Action item
Find the string "Open" in the data, then copy every line where it is found.

Data for the task
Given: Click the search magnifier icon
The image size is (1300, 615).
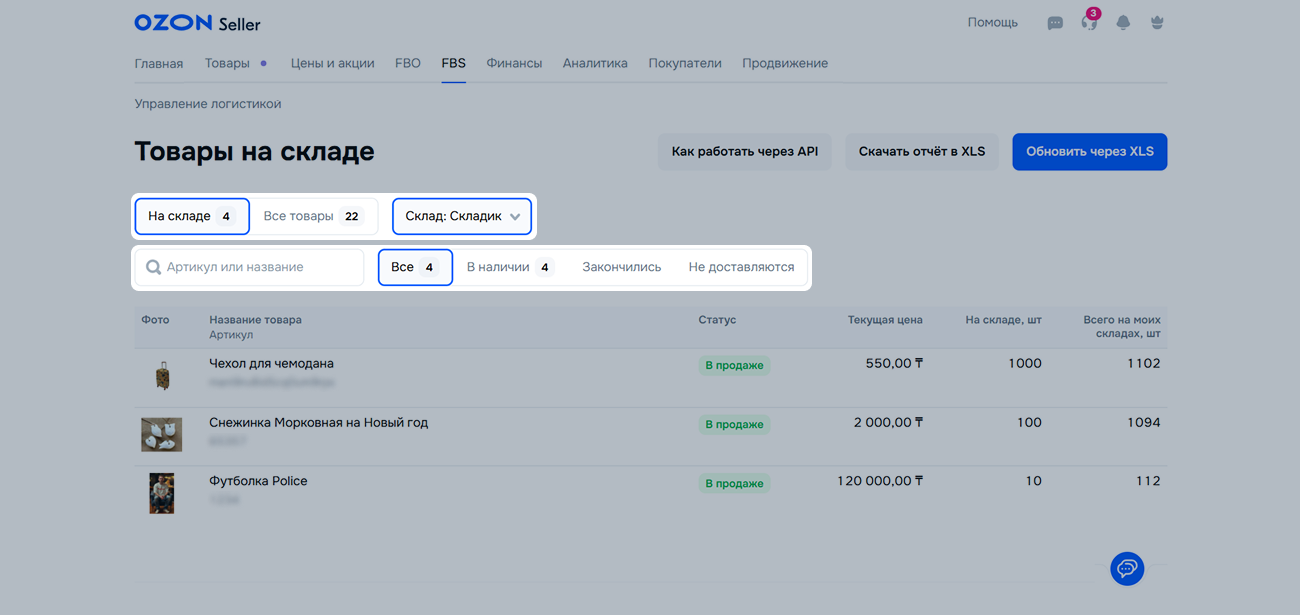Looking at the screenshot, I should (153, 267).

* * *

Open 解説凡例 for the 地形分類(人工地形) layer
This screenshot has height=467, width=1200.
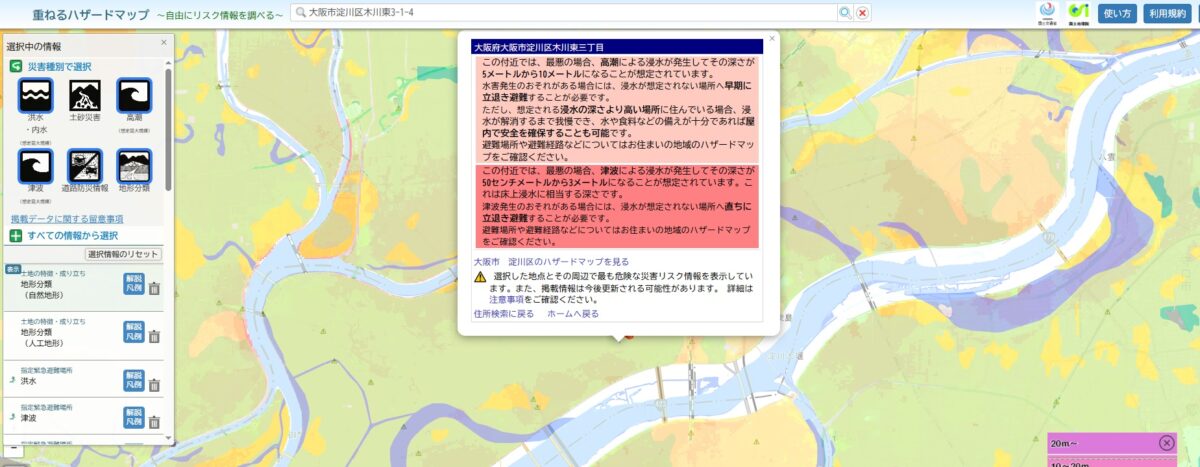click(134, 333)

==

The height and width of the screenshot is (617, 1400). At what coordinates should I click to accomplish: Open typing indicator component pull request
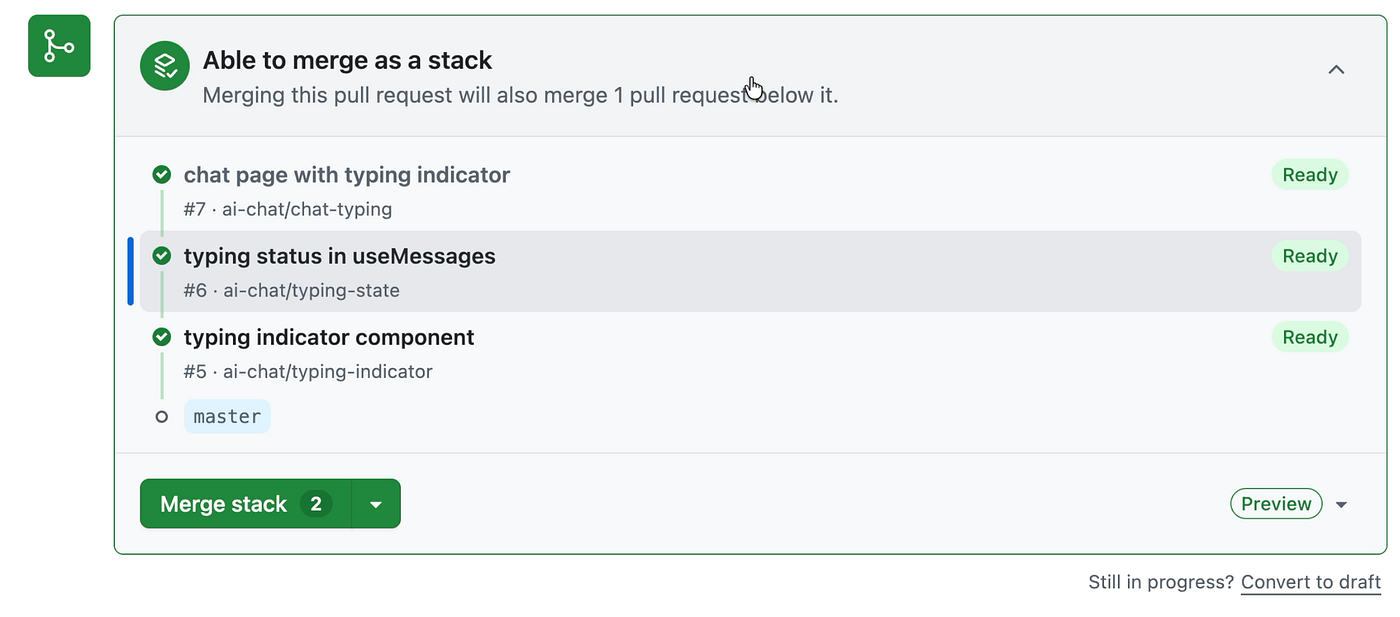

Exercise output
Open 解説凡例 for the 地形分類(人工地形) layer
The height and width of the screenshot is (617, 1400). At what coordinates should I click to accomplish: Open typing indicator component pull request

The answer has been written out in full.